>> START Extracted data

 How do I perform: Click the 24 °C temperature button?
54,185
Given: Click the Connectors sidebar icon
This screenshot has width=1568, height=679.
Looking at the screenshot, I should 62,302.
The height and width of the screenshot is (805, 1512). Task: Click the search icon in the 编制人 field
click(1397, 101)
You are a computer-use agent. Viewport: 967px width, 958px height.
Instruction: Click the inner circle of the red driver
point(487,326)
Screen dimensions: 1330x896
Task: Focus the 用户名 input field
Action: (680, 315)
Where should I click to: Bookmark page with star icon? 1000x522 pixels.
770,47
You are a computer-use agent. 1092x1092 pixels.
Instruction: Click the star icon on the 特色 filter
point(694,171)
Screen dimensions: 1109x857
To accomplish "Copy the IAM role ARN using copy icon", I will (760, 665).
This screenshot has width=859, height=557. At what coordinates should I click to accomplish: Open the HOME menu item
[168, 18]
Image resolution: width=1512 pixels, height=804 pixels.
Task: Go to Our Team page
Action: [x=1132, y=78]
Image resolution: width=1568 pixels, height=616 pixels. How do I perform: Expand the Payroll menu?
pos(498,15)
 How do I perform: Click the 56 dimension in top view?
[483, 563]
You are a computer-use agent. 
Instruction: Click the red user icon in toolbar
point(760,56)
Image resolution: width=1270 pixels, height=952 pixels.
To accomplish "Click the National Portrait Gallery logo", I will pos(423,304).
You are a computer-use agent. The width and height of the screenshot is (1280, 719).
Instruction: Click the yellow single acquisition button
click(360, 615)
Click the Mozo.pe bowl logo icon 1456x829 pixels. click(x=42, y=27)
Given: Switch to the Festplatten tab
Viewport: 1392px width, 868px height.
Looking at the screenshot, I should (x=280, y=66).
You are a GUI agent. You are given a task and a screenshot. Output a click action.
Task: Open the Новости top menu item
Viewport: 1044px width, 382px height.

>> END Extracted data

What you are asked to do: List each line above that contains the string "width", matching case exactly.

Exercise solution:
This screenshot has width=1568, height=679.
The height and width of the screenshot is (805, 1512). Task: Click the search icon in the 编制人 field
You are a computer-use agent. Viewport: 967px width, 958px height.
This screenshot has width=859, height=557. At what coordinates should I click to accomplish: Open the HOME menu item
Image resolution: width=1512 pixels, height=804 pixels.
Image resolution: width=1568 pixels, height=616 pixels. How do I perform: Expand the Payroll menu?
Image resolution: width=1270 pixels, height=952 pixels.
You are a computer-use agent. The width and height of the screenshot is (1280, 719).
Viewport: 1392px width, 868px height.
Viewport: 1044px width, 382px height.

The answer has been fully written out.